In a statement to the Star, Baldwin said the bill is meant for teachers to be neutral in regard to “political affiliation” and that he’ll ensure the bill will be limited to that intent. “In my comments during committee, I was thinking more about the big picture and trying to say that we should not tell kids what to think about politics,” he said. “Nazism, Marxism and fascism are a stain on our world history and should be regarded as such, and I failed to adequately articulate that in my comments during the meeting. I believe that kids should learn about these horrible events in history so that we don’t experience them again in humanity.”

Baldwin elaborated further in a statement to the Post that he “sincerely” regrets not making it clear that teachers should condemn Nazism, fascism and Marxism and apologized. “I said Wednesday that we need to listen and be open to changes that can improve the bill, and we are working on amendments to that end.”

Anti-Defamation League (ADL) Midwest denounced Baldwin’s remarks in a statement. “The Nazis were responsible for the deaths of 11 million people, including 6 millions Jews,” they said. “Senator Baldwin’s apology doesn’t change the deep harms of using ‘impartiality’ or ‘neutrality’ as tools to sanitize history. This is part of the continued efforts by some to try and rewrite history and characterize extremism, racism and genocide as somehow legitimate. That is dangerous and despicable. It should be loudly rejected.”

The Simon Wiesenthal Center tweeted, “If this is what confused adults are saying, our nation’s children must be confused about what exactly they should be learning about Nazism and Fascism—that they are EVIL. We must never teach our children to be ‘impartial’ about evil.”

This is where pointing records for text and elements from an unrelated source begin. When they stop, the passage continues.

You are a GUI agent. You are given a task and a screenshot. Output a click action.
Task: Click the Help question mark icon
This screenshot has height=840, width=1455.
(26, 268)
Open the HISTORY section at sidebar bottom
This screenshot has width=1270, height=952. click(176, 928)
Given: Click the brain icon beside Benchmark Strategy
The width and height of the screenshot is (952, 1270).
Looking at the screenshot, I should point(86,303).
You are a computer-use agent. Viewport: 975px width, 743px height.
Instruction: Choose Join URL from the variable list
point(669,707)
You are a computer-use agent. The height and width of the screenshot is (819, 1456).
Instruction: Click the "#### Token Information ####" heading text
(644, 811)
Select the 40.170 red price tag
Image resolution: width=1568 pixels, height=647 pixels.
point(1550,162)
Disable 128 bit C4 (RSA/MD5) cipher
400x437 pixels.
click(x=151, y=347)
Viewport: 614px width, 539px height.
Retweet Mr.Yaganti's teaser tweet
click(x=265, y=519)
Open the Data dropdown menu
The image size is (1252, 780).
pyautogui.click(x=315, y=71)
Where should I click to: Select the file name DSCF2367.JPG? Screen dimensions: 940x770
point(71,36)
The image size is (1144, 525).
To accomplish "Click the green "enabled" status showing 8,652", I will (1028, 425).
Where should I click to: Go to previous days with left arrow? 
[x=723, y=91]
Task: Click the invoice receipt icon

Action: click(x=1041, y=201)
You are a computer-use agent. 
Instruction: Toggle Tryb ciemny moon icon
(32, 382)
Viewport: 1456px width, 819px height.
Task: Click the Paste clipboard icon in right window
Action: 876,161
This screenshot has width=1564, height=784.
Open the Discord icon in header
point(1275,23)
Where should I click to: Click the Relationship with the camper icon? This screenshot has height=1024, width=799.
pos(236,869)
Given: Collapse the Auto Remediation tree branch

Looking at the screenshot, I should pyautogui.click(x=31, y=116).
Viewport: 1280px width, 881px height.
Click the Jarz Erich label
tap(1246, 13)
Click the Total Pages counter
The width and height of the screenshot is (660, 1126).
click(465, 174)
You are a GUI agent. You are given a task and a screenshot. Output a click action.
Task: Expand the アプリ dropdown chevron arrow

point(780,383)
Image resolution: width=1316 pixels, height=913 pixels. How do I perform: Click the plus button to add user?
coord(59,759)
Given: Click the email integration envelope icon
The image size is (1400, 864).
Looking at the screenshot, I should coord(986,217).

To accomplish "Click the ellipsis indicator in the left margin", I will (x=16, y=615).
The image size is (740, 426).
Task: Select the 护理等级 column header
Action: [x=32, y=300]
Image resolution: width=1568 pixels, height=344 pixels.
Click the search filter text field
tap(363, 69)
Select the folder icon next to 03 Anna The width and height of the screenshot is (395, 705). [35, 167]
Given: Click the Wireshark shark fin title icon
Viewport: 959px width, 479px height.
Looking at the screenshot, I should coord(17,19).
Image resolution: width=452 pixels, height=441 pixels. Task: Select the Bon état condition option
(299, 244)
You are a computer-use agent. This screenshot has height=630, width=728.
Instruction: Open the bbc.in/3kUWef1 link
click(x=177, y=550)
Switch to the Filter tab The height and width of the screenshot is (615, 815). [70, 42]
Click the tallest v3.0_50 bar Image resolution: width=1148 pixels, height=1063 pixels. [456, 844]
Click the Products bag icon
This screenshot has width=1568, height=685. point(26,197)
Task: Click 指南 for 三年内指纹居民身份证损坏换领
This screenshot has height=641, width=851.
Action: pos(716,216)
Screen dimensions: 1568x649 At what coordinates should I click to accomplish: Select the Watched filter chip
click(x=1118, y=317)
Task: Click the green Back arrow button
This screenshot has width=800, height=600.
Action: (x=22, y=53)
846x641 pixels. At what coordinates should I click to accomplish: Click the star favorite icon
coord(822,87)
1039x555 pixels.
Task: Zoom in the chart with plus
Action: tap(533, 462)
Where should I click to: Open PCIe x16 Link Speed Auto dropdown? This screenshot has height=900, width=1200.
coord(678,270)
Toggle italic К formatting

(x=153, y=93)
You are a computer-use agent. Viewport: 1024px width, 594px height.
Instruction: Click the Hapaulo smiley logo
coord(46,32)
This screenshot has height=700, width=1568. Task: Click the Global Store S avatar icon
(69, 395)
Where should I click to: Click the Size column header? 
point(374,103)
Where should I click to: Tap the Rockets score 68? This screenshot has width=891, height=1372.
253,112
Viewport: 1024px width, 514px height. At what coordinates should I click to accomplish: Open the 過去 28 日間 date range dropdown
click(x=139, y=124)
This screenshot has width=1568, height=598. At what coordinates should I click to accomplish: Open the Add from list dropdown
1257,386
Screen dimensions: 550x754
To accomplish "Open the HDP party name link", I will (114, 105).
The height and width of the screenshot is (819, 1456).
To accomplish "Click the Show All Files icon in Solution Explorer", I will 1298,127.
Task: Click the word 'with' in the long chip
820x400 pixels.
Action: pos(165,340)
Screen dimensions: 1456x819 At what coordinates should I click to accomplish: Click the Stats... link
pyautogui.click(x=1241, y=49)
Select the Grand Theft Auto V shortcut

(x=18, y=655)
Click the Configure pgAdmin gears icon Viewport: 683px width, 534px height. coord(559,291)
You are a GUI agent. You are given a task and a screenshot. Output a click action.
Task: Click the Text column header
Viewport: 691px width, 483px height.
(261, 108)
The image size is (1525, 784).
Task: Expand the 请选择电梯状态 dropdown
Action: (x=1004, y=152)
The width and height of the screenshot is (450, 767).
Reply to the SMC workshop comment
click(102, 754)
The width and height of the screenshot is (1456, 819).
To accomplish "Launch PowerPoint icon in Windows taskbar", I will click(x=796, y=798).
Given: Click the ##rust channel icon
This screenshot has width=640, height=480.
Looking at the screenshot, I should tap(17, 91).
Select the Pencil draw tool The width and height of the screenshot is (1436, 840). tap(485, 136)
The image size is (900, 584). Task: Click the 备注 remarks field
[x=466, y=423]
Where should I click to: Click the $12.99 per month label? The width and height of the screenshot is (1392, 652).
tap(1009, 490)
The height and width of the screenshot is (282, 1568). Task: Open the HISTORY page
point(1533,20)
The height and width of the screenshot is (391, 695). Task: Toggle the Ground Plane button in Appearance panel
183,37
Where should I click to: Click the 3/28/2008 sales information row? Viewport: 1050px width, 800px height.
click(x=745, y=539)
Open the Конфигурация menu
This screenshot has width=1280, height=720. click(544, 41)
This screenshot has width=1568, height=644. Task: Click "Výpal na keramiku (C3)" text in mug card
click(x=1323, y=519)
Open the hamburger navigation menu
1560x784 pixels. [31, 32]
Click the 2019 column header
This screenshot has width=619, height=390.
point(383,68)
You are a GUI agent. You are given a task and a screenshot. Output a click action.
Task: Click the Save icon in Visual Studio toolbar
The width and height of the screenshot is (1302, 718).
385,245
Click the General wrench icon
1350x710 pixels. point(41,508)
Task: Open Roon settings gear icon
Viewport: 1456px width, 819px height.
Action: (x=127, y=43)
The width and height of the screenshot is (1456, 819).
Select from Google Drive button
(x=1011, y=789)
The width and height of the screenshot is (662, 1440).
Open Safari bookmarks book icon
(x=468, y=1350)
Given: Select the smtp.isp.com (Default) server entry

SB 167, according to the Star, is “seen as a response to critical race theory,” also known as CRT. Journal Editor-At-Large Monica Osborne wrote in a March op-ed that many proponents of CRT, “a full-fledged school of literary criticism—a way of reading not just literature and film in classrooms but also everything that we come into contact with in the world,” believe that “racism is not something that happens between people on an individual level. It’s structural. It undergirds every single one of our institutions going back to and preceding the founding of America. This means that even if the majority of individuals are not racists, the effects of racism will continue to be seen because they are embedded in everyday life.” Critics of CRT argue that it is a “revival of segregation” and “an attack on free speech, a movement that keeps shifting the goal posts for what is acceptable and discovering new marginalized groups to protect and new words to render inappropriate,” per Osborne.

SB 167 would “would require schools to develop curriculum committees that include parents, to review all education materials, and develop portals containing materials, texts and lesson plans to allow parents to review everything taught in the classroom” and “remove an exemption to laws about distributing material harmful to minors for schools and public libraries,” the Star reported. The bill also bars teachers “from teaching a variety of concepts related to sex, race, ethnicity, religion, color, national origin, or political affiliation is inherently superior or inferior,” according to the Star.